Era stato il suo dono per il mio nono compleanno, l'ultimo passato assieme. Il ciondolo non aveva un valore in sé, era di ferro battuto e raffigurava una luna piena e una mezza luna. Me l'aveva regalto dicendomi che ogni volta in cui avrei avuto bisogno di protezione o quando mi sarei sentita sola, mi avrebbe aiutato. So che sembra una sciocchezza, ma io ci credevo.

Presi la cartella e andai in cucina, dove c'era una colazione per un intero reggimento.
Naturalmente, non era stata mia madre a preparare tutto quel ben di Dio, ma la mia tata: Amelia. Per me lei era più di una domestica. Giocava con me quando mia madre era occupata, mi ha tirato su il morale quando in quarta classe Billy Chang mi aveva rotto gli occhiali per sbaglio, mi aiutava a fare i compiti. Era una presenza costante nella mia vita, seguendomi più lei che mia madre stessa. Da Amelia avevo ereditato anche l'amore per la cucina.
Adoravo vederla ai fornelli.
Quella mattina aveva tutti i fuochi occupati. La casa profumava di sugo e verdura, stava preparando il suo cavallo di battaglia: riso con crema di fagioli.
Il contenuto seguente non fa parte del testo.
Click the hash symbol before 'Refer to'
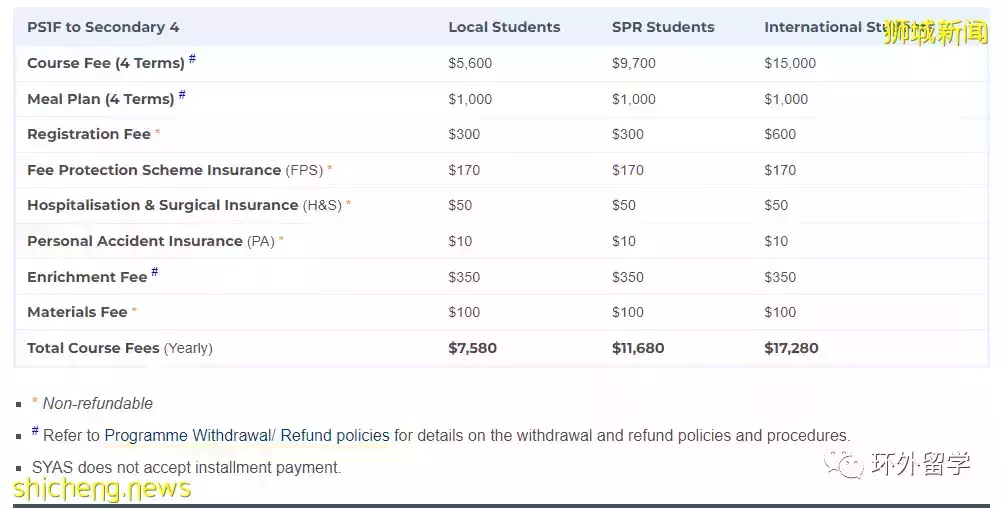This screenshot has width=1003, height=508. click(35, 432)
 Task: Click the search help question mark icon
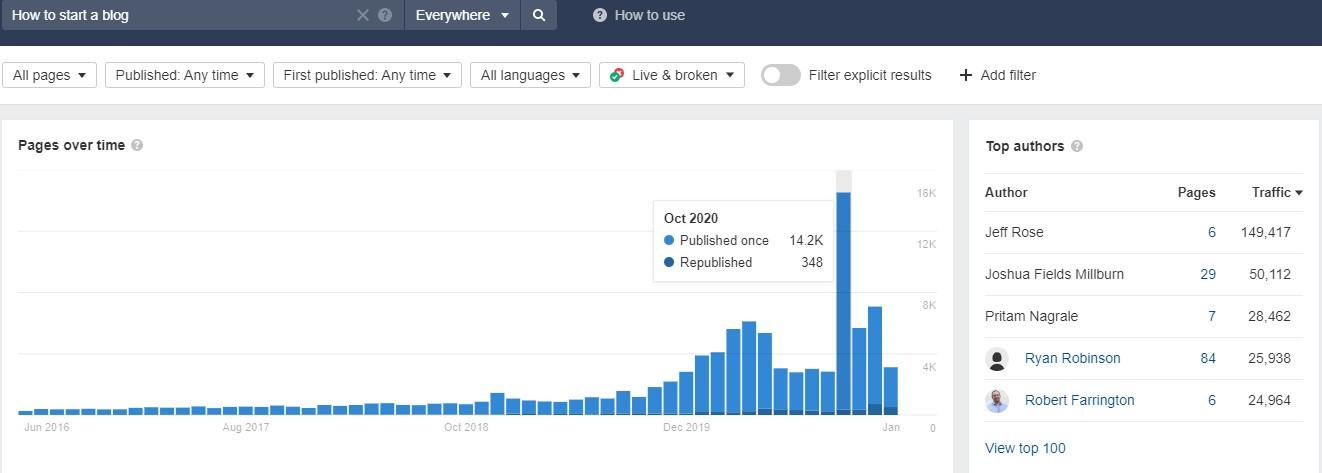point(385,15)
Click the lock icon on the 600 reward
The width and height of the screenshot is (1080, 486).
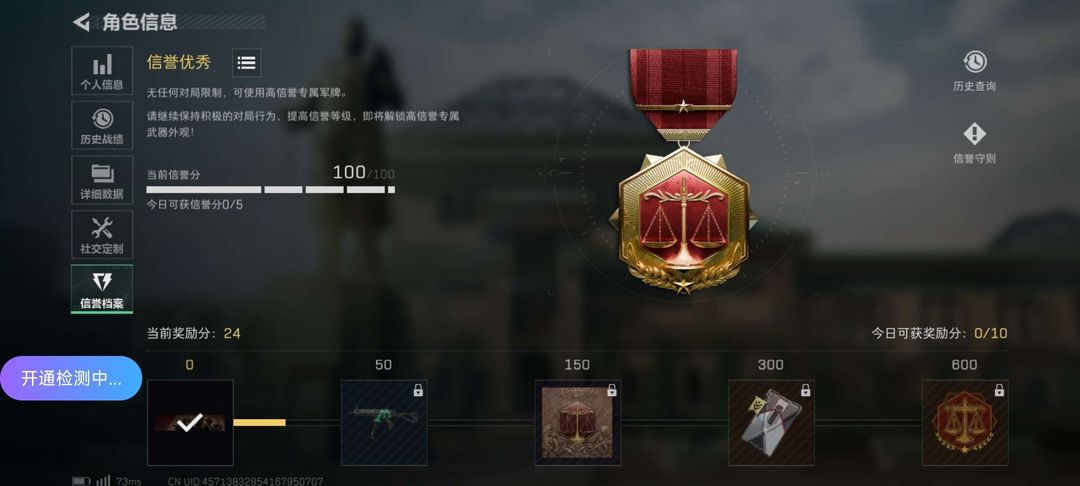click(999, 390)
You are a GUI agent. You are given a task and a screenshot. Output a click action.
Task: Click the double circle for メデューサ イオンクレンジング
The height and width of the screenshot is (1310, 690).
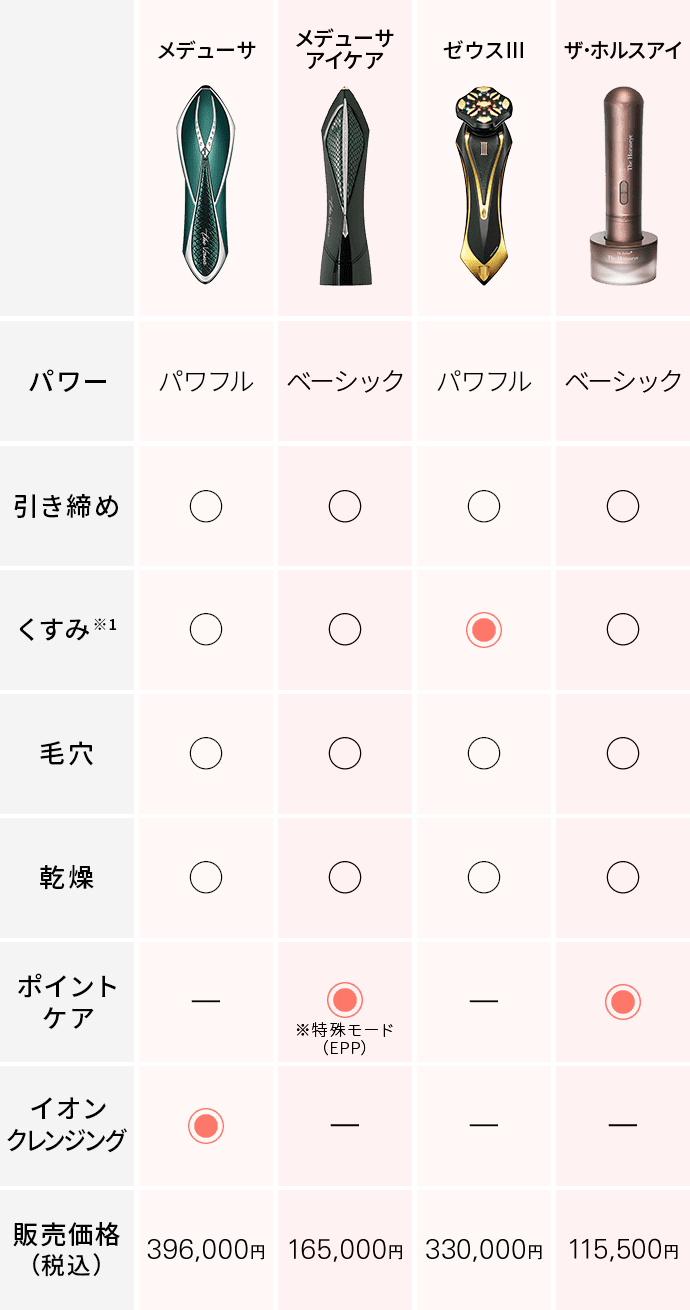point(206,1125)
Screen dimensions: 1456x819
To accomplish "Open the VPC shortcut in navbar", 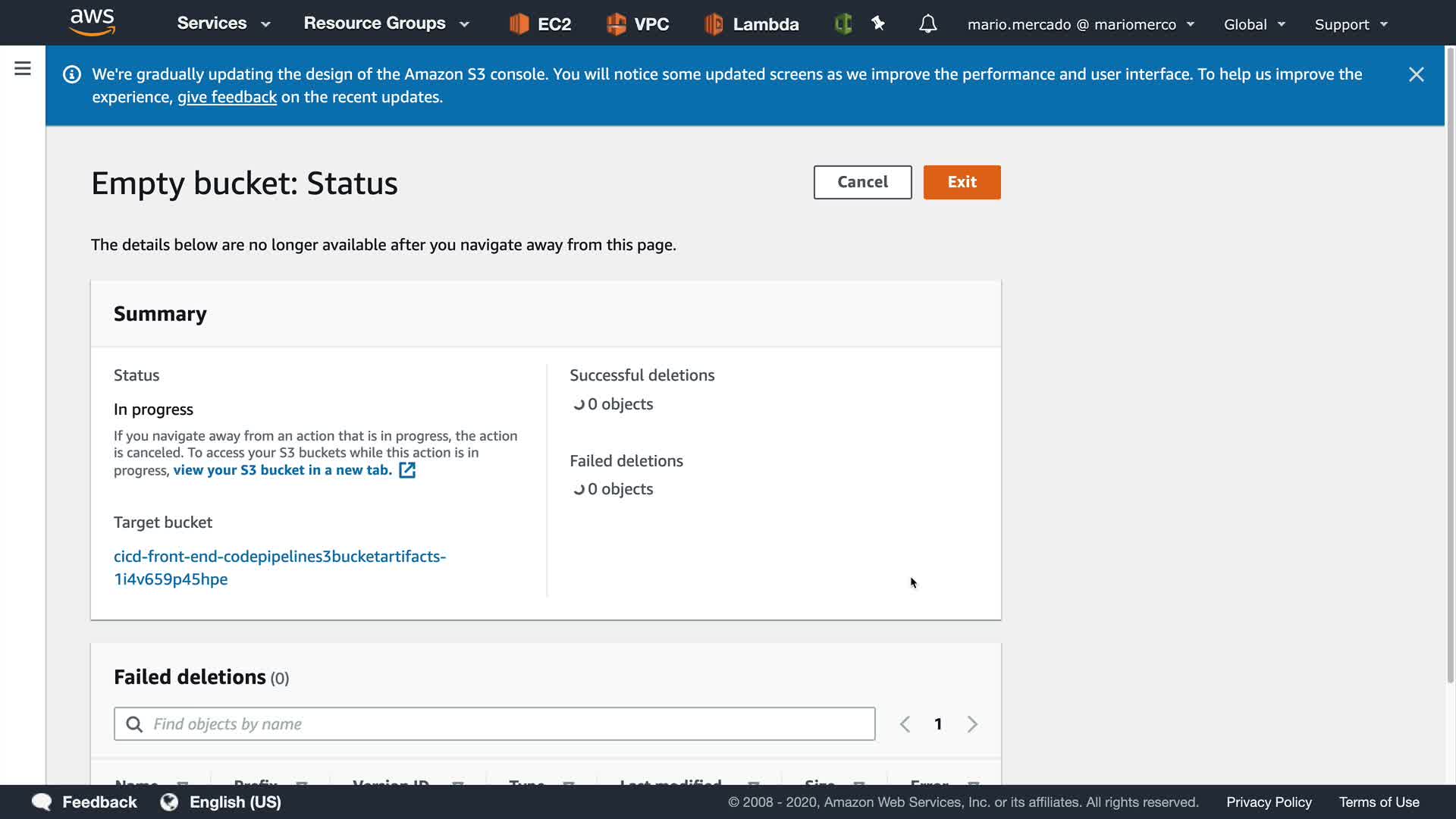I will pyautogui.click(x=638, y=24).
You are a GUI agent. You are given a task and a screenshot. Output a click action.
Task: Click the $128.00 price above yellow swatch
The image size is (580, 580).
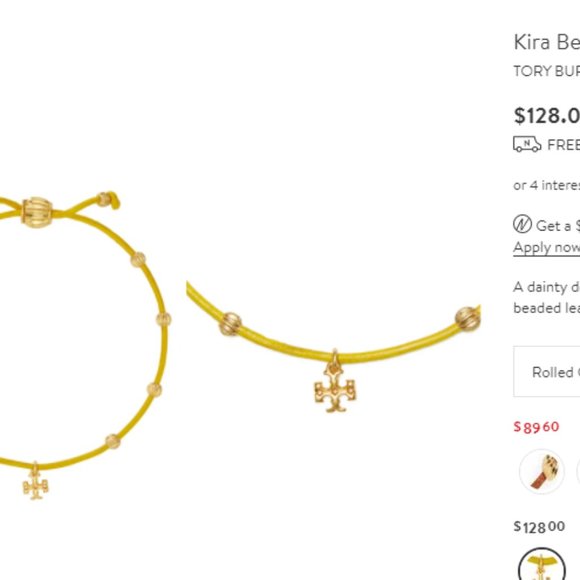pos(539,527)
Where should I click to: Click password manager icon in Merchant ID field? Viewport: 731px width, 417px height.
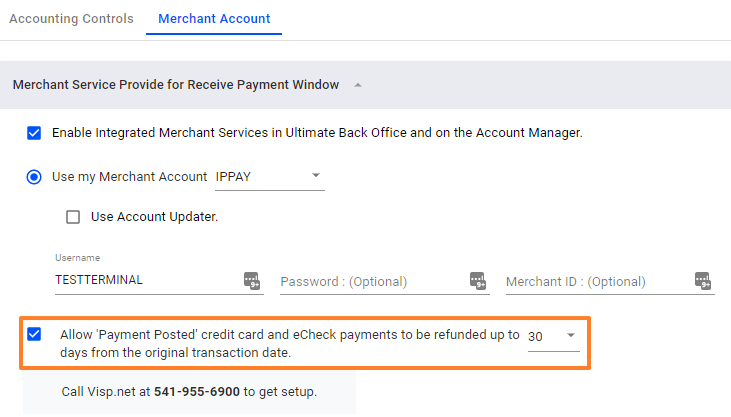point(703,281)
Mi dava le spalle, ma non era un problema perché anche se non mi guardava direttamente riusciva sempre a vedere quello che facevo. Ho sempre sospettato che avesse un occhio nascosto sotto la folta chioma di capelli neri e ricci.

Mi appollaiai su uno sgabello e addentai un bellissimo muffin alla cioccolata fondente ricoperta di granella.
"Amelia ti adoro. Sono ottimi questi muffin.." farfugliai, pulendomi il viso con la mano.
"Ci sono le salviette Emily, per pulire la bocca. Sai cosa direbbe tua madre? Che le brave ragazze di buona famiglia..." cominciò Amelia.
"..seguono il bon ton!", terminai, "e che gli uomini non si sposano con delle donne che sembrano animalidivoratori. Lo so, me lo dice sempre. La mamma ha paura che mi ritrovi a cinquant'anni a ingozzarmi con un intero tacchino per la festa del ringraziamento da sola!
Ecco il suo obbiettivo: farmi studiare per accalappiarmi un giovane facoltoso e magari intelligente di qualche grande città...."
"Tua madre vuole solo il meglio per te " , la giustificò la donna, "Comunque, fuori c'è l'autista nuovo, Louise, che ti sta aspettando. Emily bambina mia dove sono gli occhiali?".
Amelia si era voltata e aveva visto la novità del giorno .
"Ho le lenti a contatto giornaliere non sono male. Comunque mi porto via due muffin per oggi. Grazie", presi i dolci, li misi in un sacchettino e le diedi un bacio.
"A proposito, non vado a scuola con il nuovo autista, prendo il bus scolastico con Mary, non dirlo a mia madre. Grazie, ti voglio bene", chiusi la porta secondaria della cucina, lasciandola a bocca aperta e con uno sguardo torvo.